East End Residents Association
The president of the influential East End Residents Association stated that its members have been campaigning for the past two years for the police to address traffic problems arising from rapid growth in their part of the city. The association identifies traffic control as the number one policing issue in the city. While the number of vehicles has increased dramatically, road construction has not kept up. What were once rural roads are now used as arterial connectors leading to Benville, or to the expressway ramps to Benville. During commuting hours these roads are often totally gridlocked. Impatient and aggressive drivers add to the problem, and because these roads do not have sidewalks or large shoulder areas, pedestrians and bicycle riders are increasingly at risk.
Further, where there is road construction – and there has been lots of it this year – there seems to have been very little planning on how best to keep traffic moving safely and fluidly, especially to allow the movement of ambulances and fire trucks. The association president maintained that when traffic completely bogs down, particularly at minor accident sites or intersections where lights are out of commission, there is rarely a police presence to sort it out.

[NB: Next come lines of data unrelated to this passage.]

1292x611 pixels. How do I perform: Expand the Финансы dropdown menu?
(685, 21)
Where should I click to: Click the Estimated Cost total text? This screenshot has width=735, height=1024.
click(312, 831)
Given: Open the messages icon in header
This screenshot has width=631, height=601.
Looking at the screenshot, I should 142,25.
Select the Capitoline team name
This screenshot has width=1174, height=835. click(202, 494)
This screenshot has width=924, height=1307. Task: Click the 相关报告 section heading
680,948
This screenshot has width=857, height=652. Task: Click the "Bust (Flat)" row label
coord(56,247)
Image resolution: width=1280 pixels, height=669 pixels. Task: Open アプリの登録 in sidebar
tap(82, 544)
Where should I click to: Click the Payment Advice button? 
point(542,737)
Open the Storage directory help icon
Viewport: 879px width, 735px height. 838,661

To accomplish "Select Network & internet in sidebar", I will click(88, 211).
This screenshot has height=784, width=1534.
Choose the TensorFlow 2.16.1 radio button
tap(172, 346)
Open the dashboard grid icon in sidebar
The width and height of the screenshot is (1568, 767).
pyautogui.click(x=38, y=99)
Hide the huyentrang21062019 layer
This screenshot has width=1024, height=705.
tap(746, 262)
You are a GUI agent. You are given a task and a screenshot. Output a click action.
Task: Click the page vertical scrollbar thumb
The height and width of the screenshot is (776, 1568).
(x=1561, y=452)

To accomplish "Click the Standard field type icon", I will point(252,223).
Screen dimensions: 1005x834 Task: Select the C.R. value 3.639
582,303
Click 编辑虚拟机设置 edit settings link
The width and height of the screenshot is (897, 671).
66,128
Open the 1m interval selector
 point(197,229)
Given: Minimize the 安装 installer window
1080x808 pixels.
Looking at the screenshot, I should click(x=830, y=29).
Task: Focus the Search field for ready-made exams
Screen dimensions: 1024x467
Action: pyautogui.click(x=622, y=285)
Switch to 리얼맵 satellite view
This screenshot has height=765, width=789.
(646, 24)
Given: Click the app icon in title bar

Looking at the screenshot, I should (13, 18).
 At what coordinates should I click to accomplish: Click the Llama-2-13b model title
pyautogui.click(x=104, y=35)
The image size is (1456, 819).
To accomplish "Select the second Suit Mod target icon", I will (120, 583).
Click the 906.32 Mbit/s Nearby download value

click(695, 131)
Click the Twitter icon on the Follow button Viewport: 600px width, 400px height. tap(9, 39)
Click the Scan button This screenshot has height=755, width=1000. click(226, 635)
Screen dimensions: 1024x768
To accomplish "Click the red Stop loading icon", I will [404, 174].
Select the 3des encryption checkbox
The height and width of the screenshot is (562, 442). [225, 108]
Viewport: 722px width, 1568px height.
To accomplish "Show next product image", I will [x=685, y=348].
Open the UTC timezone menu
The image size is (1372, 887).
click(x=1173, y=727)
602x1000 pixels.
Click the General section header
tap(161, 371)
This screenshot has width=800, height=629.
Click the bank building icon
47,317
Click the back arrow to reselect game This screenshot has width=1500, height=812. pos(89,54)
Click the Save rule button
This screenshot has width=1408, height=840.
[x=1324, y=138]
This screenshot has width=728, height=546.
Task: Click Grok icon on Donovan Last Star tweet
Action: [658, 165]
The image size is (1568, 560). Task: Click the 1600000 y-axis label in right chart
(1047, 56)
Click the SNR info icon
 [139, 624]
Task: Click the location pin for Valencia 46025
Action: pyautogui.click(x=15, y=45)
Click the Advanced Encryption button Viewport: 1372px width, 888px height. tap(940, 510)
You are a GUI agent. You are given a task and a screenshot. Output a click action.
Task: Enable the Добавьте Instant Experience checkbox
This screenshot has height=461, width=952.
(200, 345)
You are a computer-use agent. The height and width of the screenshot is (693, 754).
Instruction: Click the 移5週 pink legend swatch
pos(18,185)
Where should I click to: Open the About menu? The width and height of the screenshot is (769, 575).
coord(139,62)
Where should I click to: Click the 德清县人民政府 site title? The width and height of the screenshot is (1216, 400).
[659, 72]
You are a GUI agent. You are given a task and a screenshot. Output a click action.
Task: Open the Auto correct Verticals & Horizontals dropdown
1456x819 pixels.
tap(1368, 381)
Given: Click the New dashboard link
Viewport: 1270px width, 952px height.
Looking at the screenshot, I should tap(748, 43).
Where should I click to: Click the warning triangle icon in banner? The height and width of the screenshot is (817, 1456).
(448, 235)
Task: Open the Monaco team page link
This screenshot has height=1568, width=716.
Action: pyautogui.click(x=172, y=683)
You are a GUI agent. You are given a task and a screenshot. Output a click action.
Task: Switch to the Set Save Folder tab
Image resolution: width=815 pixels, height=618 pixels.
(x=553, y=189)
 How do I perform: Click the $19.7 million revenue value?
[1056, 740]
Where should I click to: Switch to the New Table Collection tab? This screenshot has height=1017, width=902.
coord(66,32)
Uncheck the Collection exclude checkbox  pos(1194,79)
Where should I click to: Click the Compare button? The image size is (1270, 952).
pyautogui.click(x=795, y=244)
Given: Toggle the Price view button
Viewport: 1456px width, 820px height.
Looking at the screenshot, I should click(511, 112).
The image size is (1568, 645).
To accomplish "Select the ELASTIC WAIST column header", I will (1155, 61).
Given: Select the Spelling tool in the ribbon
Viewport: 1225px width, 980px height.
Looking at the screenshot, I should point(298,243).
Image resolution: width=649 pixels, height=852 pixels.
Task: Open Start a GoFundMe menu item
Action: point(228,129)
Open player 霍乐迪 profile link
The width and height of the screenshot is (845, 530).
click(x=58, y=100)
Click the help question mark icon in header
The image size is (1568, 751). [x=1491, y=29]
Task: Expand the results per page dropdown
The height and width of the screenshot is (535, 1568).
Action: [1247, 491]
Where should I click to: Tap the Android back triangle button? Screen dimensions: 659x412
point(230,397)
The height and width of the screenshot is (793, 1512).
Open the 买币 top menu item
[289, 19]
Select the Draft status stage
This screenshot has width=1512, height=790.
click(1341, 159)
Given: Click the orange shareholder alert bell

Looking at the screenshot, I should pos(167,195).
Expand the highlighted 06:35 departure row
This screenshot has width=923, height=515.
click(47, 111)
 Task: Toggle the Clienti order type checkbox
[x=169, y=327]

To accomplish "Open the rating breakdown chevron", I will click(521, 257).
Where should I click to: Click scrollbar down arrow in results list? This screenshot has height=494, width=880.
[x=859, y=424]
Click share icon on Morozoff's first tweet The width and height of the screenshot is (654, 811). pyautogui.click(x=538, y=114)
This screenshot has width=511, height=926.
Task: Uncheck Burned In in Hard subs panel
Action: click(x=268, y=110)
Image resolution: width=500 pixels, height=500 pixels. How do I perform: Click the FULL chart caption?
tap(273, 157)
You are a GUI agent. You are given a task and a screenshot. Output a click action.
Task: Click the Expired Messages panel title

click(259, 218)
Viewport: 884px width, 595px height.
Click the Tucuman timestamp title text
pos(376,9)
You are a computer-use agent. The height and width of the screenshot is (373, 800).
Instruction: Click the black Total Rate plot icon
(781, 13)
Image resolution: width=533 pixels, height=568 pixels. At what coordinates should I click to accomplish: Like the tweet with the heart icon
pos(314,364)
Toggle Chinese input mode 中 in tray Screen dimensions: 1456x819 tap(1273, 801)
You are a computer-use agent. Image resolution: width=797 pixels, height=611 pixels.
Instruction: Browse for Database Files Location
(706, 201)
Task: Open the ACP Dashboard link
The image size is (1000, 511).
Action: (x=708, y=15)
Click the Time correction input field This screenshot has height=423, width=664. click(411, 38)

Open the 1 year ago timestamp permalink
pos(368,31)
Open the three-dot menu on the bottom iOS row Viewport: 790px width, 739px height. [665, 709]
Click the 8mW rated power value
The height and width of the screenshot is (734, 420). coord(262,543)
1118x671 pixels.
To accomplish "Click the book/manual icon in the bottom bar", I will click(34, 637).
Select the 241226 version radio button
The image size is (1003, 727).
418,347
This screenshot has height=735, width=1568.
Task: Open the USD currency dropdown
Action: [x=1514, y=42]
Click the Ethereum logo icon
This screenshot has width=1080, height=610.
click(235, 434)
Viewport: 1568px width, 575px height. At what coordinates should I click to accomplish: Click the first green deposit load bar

The association president complained that he and some of the association's members have met with community police officers on these and other issues, including increased youth crime, but feel that these officers are not really committed to the exercise and/or have no real power. The president confided that his perception is that community policing officers seem to be "on sabbatical" (i.e., taking a break from real policing) rather than really working with the association's members to address community policing issues. In closing, he expressed the view that policing in Hope City appeared to be reactive rather than preventive, and committed to token consultation rather than real partnerships.